__EXERCISE REQUIREMENTS__:
a: Please print the passage of the article on women and flexible work from "These numbers come" up to and including "work ‘work’ for women.".
b: Write what comes next in the article on women and flexible work, starting after its final sentence.

Many women were forced to take pay cuts for flexibility, while many others have had their flexibility requests turned down, the LinkedIn survey of 2,266 respondents showed. The finds are part of the LinkedIn report titled Career Breaks and Flexibility Consumer Research 2022.

The study found that ever since the pandemic outbreak, working women (83%) are more likely to want to work more flexibly. It showed that 72% of working women say they’ll never take up a job that doesn’t allow them to work flexibly.

These numbers come in at a time companies are nudging employees to return to the office after more than two years of work-from-home policies. Recruiters across sectors have been asked to ensure that new joinees are willing to work from the office or, at the bare minimum, be located in the same city as their offices.

Anand termed this trend “unfortunate”, adding companies and recruiters instead need to introduce new work policies that address the stigma around flexibility and normalize career breaks to make work ‘work’ for women.

The report said the top policies that women find most helpful are flexible work timings (86%), reduced working hours (82%), remote work policies (82%) and hybrid work policies (82%). But only a few working women are being offered these policies by employers today: flexible work timings (31%), reduced working hours (25%), remote work policies (25%) and hybrid work policies (26%).

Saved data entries
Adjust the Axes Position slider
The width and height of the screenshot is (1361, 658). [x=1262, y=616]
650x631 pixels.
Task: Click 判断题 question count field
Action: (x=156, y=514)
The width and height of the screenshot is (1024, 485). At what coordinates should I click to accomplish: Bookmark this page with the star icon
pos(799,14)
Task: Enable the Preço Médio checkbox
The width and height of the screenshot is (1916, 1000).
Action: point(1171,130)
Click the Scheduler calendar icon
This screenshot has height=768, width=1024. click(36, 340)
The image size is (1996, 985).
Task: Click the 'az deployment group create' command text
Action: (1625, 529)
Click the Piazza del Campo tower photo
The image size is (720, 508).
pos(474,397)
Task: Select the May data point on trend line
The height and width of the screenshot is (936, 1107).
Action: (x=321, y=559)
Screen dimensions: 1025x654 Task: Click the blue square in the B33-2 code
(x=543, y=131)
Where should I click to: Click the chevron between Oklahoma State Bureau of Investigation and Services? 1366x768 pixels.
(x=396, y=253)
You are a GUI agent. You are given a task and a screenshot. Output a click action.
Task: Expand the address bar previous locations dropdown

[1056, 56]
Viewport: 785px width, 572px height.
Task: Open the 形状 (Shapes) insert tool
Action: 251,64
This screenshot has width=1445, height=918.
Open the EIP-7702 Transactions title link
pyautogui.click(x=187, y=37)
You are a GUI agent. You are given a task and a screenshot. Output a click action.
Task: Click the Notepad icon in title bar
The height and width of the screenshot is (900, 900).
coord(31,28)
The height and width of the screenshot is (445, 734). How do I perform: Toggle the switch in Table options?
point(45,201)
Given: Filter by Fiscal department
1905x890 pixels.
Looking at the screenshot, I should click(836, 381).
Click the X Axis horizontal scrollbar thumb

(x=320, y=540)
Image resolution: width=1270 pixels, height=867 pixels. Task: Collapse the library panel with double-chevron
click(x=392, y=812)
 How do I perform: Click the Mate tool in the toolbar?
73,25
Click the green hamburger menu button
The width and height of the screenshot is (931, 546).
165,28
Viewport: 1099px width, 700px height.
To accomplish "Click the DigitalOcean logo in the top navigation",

__RESPONSES BY ITEM NUMBER__:
a:
These numbers come in at a time companies are nudging employees to return to the office after more than two years of work-from-home policies. Recruiters across sectors have been asked to ensure that new joinees are willing to work from the office or, at the bare minimum, be located in the same city as their offices.

Anand termed this trend “unfortunate”, adding companies and recruiters instead need to introduce new work policies that address the stigma around flexibility and normalize career breaks to make work ‘work’ for women.

b:
However, the demand for flexibility brings with it a fear of exclusion and pay cuts. About nine out of 10 (88%) working women in India have had to take a pay cut to work flexibly, and more than half of whom (47%) still work the same hours.

The top five reasons for women not making use of flexible arrangements at the workplace include “being overlooked from working on special projects” (29%), “being held back from a promotion or a pay raise” (29%), “end up working overtime” (26%), “would have to take a pay cut” (24%), and “manager would treat them unfavourably” (23%).

Interestingly, taking a break helped many women invest in their well-being. LinkedIn reported that 83% of female professionals in India said that taking a break positively impacted their well-being compared to only 75% of males.

Some sectors are more open to flexible work policies than others. The report highlighted that IT and telecom (89.59%), legal (88%), and education (87.59%) are industries where professionals are working flexibly. The least flexible are HR (79%), healthcare(80%), and architecture, engineering and building (80%).